_EXERCISE DETAILS_.
Reproduce without any change the part of the material that opens with the line containing "Image resolution: width=1080" and closes with the line containing "click(907, 307)", both of those lines included.

_RECORDS PROVIDED_.
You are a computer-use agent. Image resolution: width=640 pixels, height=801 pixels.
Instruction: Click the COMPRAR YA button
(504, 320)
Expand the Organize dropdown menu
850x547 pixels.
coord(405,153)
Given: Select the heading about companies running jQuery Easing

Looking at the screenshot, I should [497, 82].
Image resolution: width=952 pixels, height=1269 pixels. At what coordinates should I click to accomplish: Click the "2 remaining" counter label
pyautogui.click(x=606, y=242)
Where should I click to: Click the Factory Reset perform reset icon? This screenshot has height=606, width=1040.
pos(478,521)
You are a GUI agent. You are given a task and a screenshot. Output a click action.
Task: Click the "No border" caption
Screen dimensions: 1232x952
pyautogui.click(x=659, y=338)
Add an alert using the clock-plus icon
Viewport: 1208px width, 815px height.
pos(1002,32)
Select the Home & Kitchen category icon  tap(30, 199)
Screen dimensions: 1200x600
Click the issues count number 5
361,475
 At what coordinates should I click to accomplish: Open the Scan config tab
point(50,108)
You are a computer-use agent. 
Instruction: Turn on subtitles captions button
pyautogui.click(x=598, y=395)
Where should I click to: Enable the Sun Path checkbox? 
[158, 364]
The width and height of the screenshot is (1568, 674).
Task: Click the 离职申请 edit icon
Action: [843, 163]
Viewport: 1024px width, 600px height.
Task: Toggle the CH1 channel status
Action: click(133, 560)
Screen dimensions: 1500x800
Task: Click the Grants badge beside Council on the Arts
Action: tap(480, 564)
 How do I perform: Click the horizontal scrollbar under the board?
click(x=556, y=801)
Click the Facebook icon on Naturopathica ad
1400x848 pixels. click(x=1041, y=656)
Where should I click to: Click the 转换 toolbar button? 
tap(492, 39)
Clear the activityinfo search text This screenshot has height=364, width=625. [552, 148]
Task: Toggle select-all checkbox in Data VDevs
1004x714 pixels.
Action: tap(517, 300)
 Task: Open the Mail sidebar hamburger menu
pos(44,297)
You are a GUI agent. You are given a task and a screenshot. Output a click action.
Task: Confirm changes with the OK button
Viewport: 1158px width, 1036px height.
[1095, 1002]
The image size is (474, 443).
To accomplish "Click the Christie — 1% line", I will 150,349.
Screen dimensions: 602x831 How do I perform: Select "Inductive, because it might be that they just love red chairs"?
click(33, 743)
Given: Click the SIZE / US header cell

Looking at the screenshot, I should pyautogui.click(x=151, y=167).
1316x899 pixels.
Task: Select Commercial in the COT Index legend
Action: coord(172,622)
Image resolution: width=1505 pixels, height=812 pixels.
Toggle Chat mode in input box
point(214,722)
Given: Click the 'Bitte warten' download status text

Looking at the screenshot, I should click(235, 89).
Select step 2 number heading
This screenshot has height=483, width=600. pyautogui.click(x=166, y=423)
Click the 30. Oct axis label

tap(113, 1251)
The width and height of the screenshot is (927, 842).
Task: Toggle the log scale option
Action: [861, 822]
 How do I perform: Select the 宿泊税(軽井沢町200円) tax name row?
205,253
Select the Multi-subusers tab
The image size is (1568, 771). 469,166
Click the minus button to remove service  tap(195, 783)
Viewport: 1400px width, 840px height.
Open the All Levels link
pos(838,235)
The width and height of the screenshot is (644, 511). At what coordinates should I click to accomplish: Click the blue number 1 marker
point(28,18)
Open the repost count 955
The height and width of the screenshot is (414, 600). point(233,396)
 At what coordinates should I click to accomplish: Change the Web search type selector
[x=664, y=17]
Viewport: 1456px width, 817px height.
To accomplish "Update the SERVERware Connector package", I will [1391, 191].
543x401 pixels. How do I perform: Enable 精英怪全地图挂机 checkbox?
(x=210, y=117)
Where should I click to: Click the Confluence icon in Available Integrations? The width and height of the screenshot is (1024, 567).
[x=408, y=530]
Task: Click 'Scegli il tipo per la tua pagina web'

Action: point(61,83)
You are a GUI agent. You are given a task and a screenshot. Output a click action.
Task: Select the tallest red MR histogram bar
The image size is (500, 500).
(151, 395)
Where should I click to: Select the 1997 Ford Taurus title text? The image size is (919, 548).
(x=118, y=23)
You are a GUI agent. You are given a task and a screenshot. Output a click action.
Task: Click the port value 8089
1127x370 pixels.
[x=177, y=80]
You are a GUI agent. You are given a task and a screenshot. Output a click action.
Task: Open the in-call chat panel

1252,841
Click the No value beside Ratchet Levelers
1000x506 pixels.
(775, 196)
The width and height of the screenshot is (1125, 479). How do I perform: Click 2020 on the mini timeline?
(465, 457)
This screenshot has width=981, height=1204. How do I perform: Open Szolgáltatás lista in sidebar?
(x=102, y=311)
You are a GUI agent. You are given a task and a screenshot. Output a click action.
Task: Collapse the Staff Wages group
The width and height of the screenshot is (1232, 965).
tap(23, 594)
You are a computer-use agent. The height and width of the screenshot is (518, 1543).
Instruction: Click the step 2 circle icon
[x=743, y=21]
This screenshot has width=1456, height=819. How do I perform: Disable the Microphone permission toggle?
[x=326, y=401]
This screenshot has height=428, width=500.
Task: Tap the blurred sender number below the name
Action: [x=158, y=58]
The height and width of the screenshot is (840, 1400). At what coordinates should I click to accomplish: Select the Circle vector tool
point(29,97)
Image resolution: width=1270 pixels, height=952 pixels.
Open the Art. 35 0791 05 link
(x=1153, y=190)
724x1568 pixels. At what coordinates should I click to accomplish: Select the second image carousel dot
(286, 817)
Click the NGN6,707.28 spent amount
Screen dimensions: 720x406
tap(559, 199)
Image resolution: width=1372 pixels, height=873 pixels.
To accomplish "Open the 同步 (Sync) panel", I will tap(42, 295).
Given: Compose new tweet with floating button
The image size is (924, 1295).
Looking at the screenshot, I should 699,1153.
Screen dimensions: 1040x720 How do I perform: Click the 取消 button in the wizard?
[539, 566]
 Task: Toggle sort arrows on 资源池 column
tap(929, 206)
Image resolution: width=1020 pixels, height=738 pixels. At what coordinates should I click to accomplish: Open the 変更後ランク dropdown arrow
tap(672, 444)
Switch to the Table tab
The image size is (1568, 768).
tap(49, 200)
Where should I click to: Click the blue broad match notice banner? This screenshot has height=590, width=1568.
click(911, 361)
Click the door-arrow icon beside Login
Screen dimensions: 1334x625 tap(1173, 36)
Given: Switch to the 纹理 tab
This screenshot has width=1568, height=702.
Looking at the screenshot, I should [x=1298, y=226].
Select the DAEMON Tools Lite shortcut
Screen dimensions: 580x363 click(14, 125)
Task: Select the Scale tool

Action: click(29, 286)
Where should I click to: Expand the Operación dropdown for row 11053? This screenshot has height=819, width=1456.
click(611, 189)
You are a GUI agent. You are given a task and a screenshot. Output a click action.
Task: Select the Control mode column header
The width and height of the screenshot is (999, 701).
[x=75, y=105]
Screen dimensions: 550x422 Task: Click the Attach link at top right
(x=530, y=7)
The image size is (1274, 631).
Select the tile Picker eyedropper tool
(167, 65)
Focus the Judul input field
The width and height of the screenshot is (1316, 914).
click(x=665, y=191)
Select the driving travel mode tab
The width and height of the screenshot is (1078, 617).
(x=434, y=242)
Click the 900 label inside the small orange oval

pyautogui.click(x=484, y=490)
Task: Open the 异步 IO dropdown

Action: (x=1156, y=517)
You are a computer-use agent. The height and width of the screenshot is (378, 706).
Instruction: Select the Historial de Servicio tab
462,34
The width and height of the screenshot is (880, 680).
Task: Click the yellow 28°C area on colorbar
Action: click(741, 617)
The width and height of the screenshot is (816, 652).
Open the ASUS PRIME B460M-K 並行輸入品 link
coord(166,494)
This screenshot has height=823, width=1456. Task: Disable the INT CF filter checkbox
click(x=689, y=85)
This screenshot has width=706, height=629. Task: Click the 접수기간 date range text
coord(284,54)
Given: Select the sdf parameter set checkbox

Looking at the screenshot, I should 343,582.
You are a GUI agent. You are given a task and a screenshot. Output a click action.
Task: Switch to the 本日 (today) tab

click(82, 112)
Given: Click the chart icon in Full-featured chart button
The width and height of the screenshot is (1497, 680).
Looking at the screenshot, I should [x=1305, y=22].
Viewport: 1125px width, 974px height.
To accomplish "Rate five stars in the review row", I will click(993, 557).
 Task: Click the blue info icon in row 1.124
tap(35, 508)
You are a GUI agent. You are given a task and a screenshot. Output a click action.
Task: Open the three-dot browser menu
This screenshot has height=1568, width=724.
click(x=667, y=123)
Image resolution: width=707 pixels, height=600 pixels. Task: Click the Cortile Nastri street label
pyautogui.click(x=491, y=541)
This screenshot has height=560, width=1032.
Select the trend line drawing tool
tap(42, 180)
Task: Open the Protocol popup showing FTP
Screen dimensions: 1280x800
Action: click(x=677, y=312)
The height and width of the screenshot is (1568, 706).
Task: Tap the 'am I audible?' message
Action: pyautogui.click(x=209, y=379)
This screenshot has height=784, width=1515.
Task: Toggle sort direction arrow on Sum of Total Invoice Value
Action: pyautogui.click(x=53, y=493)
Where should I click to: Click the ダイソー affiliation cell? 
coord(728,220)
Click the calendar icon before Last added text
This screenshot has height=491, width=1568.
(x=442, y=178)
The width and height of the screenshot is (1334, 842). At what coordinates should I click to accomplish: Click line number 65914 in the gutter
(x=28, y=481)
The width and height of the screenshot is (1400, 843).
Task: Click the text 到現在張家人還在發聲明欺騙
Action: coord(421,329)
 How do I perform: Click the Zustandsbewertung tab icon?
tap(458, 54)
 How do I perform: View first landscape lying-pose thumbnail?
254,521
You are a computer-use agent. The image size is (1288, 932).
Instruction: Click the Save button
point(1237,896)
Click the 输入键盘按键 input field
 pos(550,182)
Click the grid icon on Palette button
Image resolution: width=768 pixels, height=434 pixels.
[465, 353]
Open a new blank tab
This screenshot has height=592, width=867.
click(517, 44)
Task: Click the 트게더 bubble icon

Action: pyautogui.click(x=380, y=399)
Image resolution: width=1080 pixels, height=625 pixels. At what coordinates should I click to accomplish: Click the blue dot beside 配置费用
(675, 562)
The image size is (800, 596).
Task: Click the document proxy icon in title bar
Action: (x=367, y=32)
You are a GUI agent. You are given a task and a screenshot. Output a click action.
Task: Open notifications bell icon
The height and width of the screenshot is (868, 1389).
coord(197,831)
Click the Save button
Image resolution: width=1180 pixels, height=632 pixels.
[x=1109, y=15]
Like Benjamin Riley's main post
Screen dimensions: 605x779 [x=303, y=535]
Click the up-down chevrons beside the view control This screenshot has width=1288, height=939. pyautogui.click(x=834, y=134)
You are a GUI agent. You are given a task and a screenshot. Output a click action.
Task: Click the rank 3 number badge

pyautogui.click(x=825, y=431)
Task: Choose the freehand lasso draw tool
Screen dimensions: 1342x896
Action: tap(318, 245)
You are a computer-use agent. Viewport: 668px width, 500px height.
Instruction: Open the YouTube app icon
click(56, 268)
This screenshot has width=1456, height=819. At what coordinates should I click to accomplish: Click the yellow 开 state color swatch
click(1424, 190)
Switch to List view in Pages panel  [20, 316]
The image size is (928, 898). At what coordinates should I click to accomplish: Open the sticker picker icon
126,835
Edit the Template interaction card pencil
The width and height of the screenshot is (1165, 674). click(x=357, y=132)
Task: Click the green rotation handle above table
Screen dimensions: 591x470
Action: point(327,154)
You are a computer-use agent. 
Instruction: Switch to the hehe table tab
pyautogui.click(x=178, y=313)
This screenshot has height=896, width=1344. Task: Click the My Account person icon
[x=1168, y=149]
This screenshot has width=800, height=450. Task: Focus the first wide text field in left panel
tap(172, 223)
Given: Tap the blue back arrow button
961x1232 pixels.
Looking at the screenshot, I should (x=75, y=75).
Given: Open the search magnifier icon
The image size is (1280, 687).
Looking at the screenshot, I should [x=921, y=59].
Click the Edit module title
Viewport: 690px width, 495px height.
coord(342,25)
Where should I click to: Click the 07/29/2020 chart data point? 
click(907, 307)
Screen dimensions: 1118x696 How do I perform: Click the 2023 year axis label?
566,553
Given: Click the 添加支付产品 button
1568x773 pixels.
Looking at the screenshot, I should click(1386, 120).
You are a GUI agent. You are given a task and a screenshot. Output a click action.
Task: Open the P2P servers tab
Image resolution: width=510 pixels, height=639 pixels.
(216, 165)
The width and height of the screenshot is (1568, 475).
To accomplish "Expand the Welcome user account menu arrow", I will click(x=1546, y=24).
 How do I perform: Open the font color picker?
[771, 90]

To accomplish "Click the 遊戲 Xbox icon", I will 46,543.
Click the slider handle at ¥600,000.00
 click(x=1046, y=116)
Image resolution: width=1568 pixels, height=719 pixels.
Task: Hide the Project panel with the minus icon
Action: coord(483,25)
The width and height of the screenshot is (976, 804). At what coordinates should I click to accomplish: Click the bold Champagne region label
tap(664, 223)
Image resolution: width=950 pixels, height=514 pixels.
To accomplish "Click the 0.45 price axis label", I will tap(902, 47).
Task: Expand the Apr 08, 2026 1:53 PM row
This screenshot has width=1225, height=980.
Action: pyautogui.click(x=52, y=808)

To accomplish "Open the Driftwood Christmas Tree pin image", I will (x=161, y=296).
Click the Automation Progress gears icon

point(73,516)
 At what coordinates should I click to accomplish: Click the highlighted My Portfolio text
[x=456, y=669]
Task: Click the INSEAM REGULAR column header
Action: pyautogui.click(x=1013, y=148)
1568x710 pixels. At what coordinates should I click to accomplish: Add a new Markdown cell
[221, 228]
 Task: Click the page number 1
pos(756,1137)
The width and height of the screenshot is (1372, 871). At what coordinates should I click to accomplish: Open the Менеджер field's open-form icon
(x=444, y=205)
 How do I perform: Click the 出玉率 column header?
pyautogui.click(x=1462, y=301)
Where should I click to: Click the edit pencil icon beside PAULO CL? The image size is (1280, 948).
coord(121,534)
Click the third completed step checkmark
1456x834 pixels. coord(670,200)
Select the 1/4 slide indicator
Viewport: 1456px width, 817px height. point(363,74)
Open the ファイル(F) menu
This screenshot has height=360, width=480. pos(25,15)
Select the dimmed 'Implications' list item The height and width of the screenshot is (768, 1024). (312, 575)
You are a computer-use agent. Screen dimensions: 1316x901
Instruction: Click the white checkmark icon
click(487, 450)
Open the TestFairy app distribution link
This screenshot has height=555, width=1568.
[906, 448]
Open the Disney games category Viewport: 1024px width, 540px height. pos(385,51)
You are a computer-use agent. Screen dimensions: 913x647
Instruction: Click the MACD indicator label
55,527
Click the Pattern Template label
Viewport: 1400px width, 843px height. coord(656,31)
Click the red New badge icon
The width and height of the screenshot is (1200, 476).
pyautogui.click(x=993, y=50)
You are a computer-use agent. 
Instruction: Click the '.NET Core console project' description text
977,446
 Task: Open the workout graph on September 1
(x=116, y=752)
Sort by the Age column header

_OUTPUT OF THE EXERCISE_.
Image resolution: width=1080 pixels, height=625 pixels. At what coordinates should I click to accomplish: Click the blue dot beside 配置费用
(675, 562)
The image size is (800, 596).
Task: Click the document proxy icon in title bar
Action: (x=367, y=32)
You are a GUI agent. You are given a task and a screenshot. Output a click action.
Task: Open notifications bell icon
The height and width of the screenshot is (868, 1389).
coord(197,831)
Click the Save button
Image resolution: width=1180 pixels, height=632 pixels.
[x=1109, y=15]
Like Benjamin Riley's main post
Screen dimensions: 605x779 [x=303, y=535]
Click the up-down chevrons beside the view control This screenshot has width=1288, height=939. pyautogui.click(x=834, y=134)
You are a GUI agent. You are given a task and a screenshot. Output a click action.
Task: Click the rank 3 number badge

pyautogui.click(x=825, y=431)
Task: Choose the freehand lasso draw tool
Screen dimensions: 1342x896
Action: tap(318, 245)
You are a computer-use agent. Viewport: 668px width, 500px height.
Instruction: Open the YouTube app icon
click(56, 268)
This screenshot has width=1456, height=819. At what coordinates should I click to accomplish: Click the yellow 开 state color swatch
click(1424, 190)
Switch to List view in Pages panel  [20, 316]
The image size is (928, 898). At what coordinates should I click to accomplish: Open the sticker picker icon
126,835
Edit the Template interaction card pencil
The width and height of the screenshot is (1165, 674). click(x=357, y=132)
Task: Click the green rotation handle above table
Screen dimensions: 591x470
Action: point(327,154)
You are a computer-use agent. 
Instruction: Switch to the hehe table tab
pyautogui.click(x=178, y=313)
This screenshot has height=896, width=1344. Task: Click the My Account person icon
[x=1168, y=149]
This screenshot has width=800, height=450. Task: Focus the first wide text field in left panel
tap(172, 223)
Given: Tap the blue back arrow button
961x1232 pixels.
Looking at the screenshot, I should (x=75, y=75).
Given: Open the search magnifier icon
The image size is (1280, 687).
Looking at the screenshot, I should [x=921, y=59].
Click the Edit module title
Viewport: 690px width, 495px height.
coord(342,25)
Where should I click to: Click the 07/29/2020 chart data point? 
click(907, 307)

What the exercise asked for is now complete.